March 28, 2011
In-Car Wi-fi On Its Way
The information superhighway is catching up to real highways thanks to automotive wi-fi technology allowing vehicles to be hotspots on the move. With consumers warming to the notion of more connectivity in their vehicles, in-car information and entertainment is only a smartphone or tablet away, AFP reports.
"Initially, putting internet access in the car sounds like a distraction and frivolous but as time passes it will become a part of our lives and we will feel uncomfortable not having access," Jeff Kagan, an independent telecoms analyst, told AFP's Rob Lever. "I think this is going to grow into a vibrant sector."iSuppli, a market research firm based in California, expects significant world-wide growth in shipments of in-car wi-fi systems to 7.2 million units by 2017, up from just 174,000 last year.
Ford Motor Company has offered wi-fi in selected vehicle models since 2010 and some form of internet access is an option for many other automakers including General Motors, BMW, Audi, Saab and Chrysler.
Finnish telecom giant Nokia announced in mid-March, the launch of a Car Connectivity Consortium of 11 companies to standardize connectivity among vehicle manufacturers, with Daimler, General Motors, Honda, Hyundai, Toyota, and Volkswagen coming together.
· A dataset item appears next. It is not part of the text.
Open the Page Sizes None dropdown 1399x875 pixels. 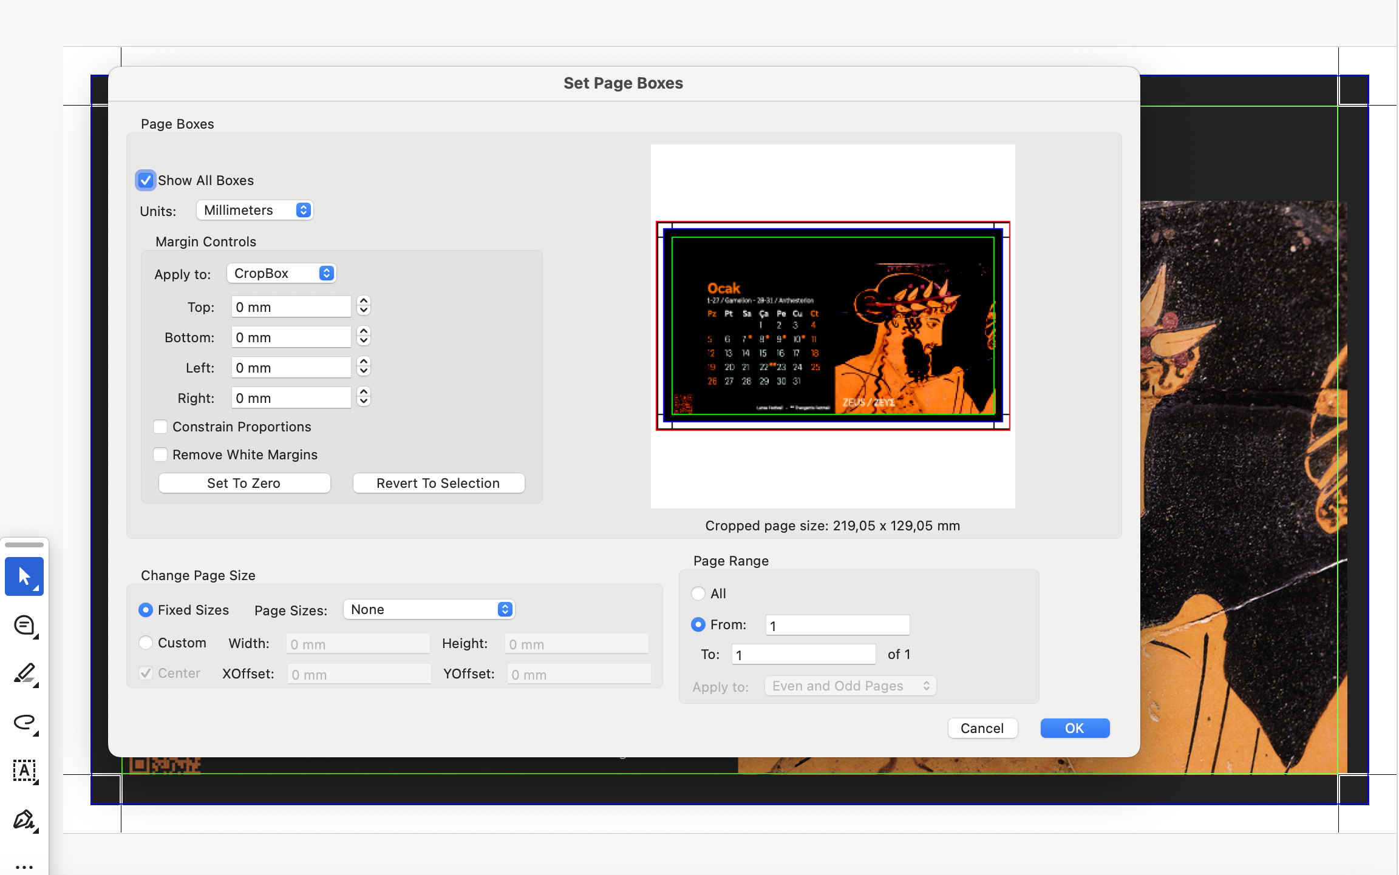(x=429, y=609)
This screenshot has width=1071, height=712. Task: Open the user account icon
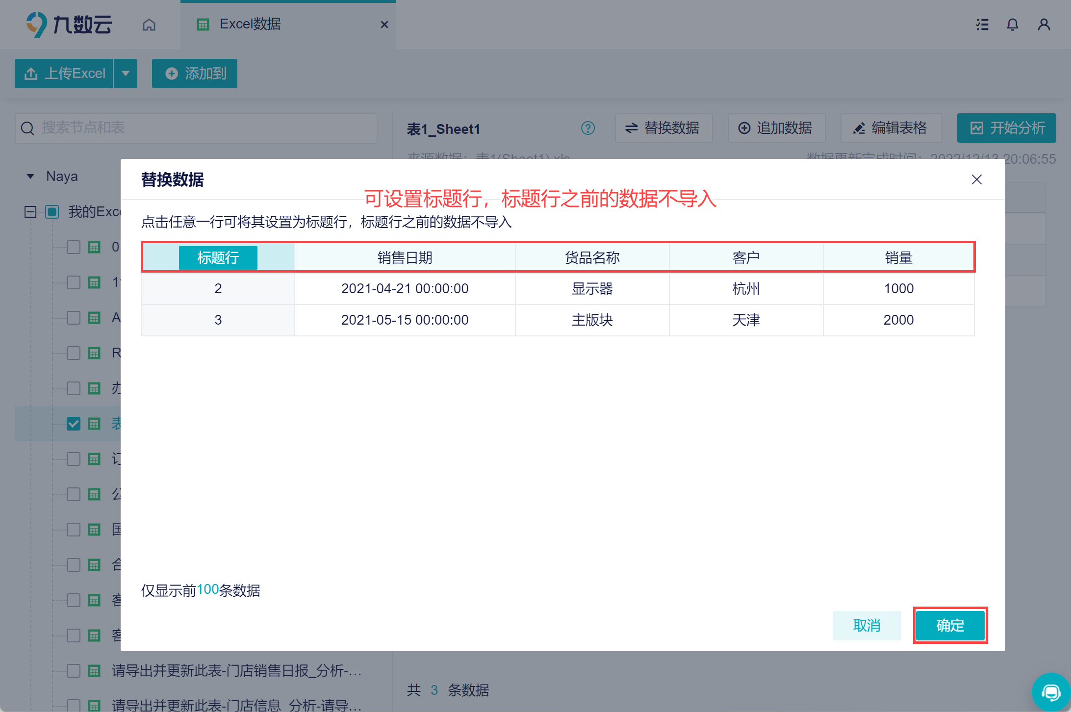point(1044,25)
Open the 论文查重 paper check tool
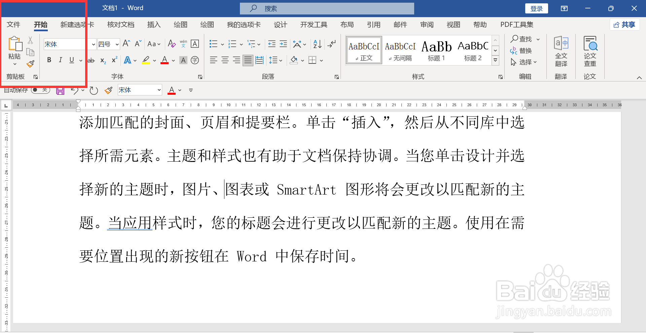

California-based Autonet Mobile, which recently signed agreements with General Motors and Subaru, touts itself as the "first internet-based telematics and applications service platform" for the auto market. With over 10,000 US customers using its CarFi service at $29 a month, said chief executive Sterling Pratz.
Consumers seek entertainment options that are more suited to recent mobile technology options for passengers in their vehicles and use wi-fi for videos, gaming and social networking, Pratz tells AFP. "They feel there is a better way to stay entertained in the car compared with the DVD player. They lead a connected lifestyle and when they get in the car they feel disconnected," he said.
Pratz expressed excitement about upcoming applications that allow, among other things, parents to monitor speeds of their teen drivers and to trace their car if it is missing.
Audi is refining a system in Europe, from Marvell Technology and Harman Automotive to create a moving hotspot allowing up to eight devices to be connected.
"Finally, the car is connected to the rest of our lives," says Weili Dai, Marvell's co-founder and vice president in announcing the system. "I believe today's consumers want the convenience of seamless connectivity and live content whenever and wherever they choose -- whether in the home, office, classroom or automobile."
Analysts expect the market to grow as more entertainment, navigation and vehicle diagnostic applications become available. However, one hurdle for developers of the technology is knowing whether to offer wi-fi as a separate data system or allow consumers to connect their own.
Ford's wi-fi system called MyFord Touch, adds SYNC connectivity for mobile phones and music players, offers no separate data plan but instead allows consumers' devices, smart phones, tablet computers or wireless cards to be the brains of the system. Ford expects to have this wi-fi system on 80 percent of its cars sold in North America within four years, Hall said, and is planning to launch the system globally next year.
This avoids an additional data fee and enables quicker and more convenient adaptation for changing markets of wireless devices, explained Ford spokesman Alan Hall. "We created the ability for a customer to bring in their 3G and 4G devices, and the car can take that signal and turn it into a wi-fi signal for four or five passengers in the car," Hall told AFP.
Edmunds.com spokesman Doug Newcomb explains that the Ford strategy appears to make more sense over asking customers to pay an additional monthly data subscription.
"Several years ago before smartphones and the iPad, (a separate wi-fi system) might have made more sense," Newcomb said. "Now, people are saying, "ËIf I have an iPad with 3G why would I need this in the car, why should I pay for another data plan?'... I think the focus now will be how to incorporate the smartphone into the vehicle."